→ AIM OF THE EXERCISE: Every line in the records below with the string "target" is to be copied out.

→ STUDY MATERIAL:
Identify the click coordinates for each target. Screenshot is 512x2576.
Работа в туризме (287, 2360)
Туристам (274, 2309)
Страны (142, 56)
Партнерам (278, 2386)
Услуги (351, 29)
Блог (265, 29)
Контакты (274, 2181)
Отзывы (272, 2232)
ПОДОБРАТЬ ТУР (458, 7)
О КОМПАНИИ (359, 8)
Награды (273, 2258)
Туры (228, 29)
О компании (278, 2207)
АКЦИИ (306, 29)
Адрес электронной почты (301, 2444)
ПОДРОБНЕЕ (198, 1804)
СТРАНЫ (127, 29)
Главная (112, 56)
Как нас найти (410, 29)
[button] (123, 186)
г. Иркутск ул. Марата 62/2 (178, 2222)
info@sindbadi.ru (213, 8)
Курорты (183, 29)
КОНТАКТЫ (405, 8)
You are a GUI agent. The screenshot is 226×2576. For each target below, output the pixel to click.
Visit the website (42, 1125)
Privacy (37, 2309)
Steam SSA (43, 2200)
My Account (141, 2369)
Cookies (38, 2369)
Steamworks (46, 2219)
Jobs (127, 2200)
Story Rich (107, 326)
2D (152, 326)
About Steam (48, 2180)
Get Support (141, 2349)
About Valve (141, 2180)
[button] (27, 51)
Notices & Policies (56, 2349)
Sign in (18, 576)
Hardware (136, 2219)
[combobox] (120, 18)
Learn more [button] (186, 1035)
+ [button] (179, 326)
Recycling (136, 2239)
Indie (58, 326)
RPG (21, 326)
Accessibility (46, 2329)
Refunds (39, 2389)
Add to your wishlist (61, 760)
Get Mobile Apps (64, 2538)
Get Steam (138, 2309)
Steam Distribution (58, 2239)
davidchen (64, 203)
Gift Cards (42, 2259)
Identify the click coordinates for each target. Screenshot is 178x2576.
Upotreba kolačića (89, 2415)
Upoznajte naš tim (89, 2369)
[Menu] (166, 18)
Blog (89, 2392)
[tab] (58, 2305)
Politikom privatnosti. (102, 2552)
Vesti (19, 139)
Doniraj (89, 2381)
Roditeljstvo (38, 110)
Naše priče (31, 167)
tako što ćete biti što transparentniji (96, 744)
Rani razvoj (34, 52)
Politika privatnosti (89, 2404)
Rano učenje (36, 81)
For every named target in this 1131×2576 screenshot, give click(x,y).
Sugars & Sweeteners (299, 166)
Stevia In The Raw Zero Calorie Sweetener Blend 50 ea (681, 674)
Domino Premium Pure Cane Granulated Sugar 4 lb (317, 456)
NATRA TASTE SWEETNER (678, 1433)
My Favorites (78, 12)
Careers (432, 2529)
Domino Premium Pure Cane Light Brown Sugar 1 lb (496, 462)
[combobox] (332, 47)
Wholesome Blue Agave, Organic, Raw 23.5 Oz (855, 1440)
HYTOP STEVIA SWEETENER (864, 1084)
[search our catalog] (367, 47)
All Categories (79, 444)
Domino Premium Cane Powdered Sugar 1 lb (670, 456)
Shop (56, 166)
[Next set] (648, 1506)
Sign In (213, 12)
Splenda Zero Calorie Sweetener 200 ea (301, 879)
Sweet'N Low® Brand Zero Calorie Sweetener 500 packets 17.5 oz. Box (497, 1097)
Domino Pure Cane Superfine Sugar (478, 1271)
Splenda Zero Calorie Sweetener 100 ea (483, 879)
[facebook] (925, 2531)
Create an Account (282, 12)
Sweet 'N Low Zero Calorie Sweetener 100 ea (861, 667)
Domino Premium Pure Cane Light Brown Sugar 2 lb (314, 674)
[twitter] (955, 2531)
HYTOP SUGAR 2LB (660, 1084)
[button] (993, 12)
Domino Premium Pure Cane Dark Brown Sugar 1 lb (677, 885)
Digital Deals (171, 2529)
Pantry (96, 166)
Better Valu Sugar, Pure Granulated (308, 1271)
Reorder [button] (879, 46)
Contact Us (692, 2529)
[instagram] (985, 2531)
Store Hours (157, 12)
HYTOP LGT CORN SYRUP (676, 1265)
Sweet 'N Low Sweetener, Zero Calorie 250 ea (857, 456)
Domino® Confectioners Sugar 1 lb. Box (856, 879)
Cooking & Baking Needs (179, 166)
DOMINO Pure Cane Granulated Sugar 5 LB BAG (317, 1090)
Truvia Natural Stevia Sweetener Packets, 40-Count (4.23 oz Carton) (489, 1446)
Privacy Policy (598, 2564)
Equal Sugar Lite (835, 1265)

→ ANSWER BOX:
Identify the click coordinates for each target. Screenshot is 512x2576.
You are a GUI agent. The screenshot is 226×2576. For each target below, output the pixel to click.
Identify the click coordinates for each target. Screenshot is 178x2576.
For every named target in this 1131×2576 screenshot, give click(x,y).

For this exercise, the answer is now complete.